__Exercise details__. Please continue the account below of training for the Moskstraumen whirlpool swim from where it stops.

__Exercise passage__.
--- --- ---

How Crossfit Helped Me Swim Across The World’s Largest Whirlpool (8.5km in The Arctic Circle)

Alongside some of the most dangerous currents in the world, we had to navigate the risk of Orca Pods, Lionsmane Jellyfish and the threat of hypothermia from the Arctic temperatures.

The whirlpool is called The Moskstraumen, and consists of a system of tidal eddies and whirlpools, one of the strongest in the world, that forms at the Lofoten archipelago, Norway, in the Norwegian Sea. It is located between the Lofoten Point (Norwegian: Lofotodden) of Moskenesøya (Moskenes municipality) and Værøy, at the small island of Mosken.


As the Editor-in-Chief of the magazine that you are reading, I live and work in Berlin, where our office is located. I train at CrossFit Aorta and now at Berlin Strength as well. The vast majority of my swim training is done in the beautiful and scenic lakes that surround the city, and in the Olympic pool at The Europasportpark, where the forthcoming Berlin Regional competition will be held.

When it came to training for this swim, this is what i did.


The one thing that scared me the most about the swim was the cold. When you are submerged in cold water for longer periods of time, you can start to feel it seep into your bones. It can affect your mind and make you think very dark and negative thoughts. As Crossfitters and athletes yourself, you are very familiar with how important it is to be able to stay mentally strong. I wanted to make sure that i could survive the cold without letting it affect me negatively. 

In order to do this i took cold showers every day for 6 months before the swim. This was about as fun as it sounds, but after a few weeks it just becomes normal, and is actually a great recovery technique as well for efficient recovery after Crossfit training. It flushes lactate from your muscles and improves your immune system as well.

--- --- ---

__The data__.
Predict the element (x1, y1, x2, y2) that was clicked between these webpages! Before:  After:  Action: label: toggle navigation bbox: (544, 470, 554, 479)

--- --- ---

__Result of this exercise__.
I used many swim workouts from Chris hinshaw, and I made sure to have one long swim every weekend in the lake. I built this up over a period of several months, starting at around 500m and building up to a final 8km swim in Schlactensee in Berlin. I peaked this distance 3 weeks before travelling to the Arctic, then cut down the swims to 6, 4 and 3 km in order to maintain a good aerobic capacity without burning myself out. I also had at least one (normally two) other swimming sessions (always outdoors) where I worked exclusively and intensively on technique and breathing. 


During this time i used my Crossfit classes to add to my conditioning. I cherry picked workouts to favour longer conditioning pieces, as I was using Crossfit as a training aid to help be achieve a specific goal. Another great thing I learnt here was that for whirlpool swimming, there are a lot of unpredictable elements. your googles may fill with water, you may be sucked down into the water, or swept off into the wrong direction. But Crossfit teaches you to be exceptionally well prepared for the unpredictable.

Do you ever have that feleing when you look at the WOD and you really don’t know if you are good enough to complete the workout? Yet somehow you manage it, and afterwards your confidence in yourself is improved? That feeling translated incredibly well to giving me confidence during the swim. There were times when I could feel the currents sweeping me off course, and all i could do was put my head down and keep going. In those moments I would think back to things that I had previously thought were impossible in WODs, yet I somehow managed to do in the Box, so there was no reason why I couldn’t complete the swim.


The combination of Crossfit and dedicated swimming work was a great way to improve my mental toughness.

I also learnt during the swim that Crossfit teaches you to focus exceptionally well. Perhaps it is the pain that makes you blank everything else out. During the swim we had spotters on the support boat looking out for killer whales. They feed in these waters, so there was a realistic chance that we could have met them during the swim. When you are swimming and you know they may be there with you, it is difficult to stay calm. but you have to, you have no choice because if you panic, then you will fail.

I used what I had learnt at CrossFit Aorta, to focus on what i can immediately control, and to forget the rest. In a WOD that’s the barbell in front of you. In that moment all I could do was make make sure my technique was tight, my breathing was solid and i remained relaxed. That helped me to forget that there might have been very large whales in the murky icey waters beneath me!


In terms of mental strength, you can never go wrong with advice from Josh Bridges. I took a lot of tips from this video.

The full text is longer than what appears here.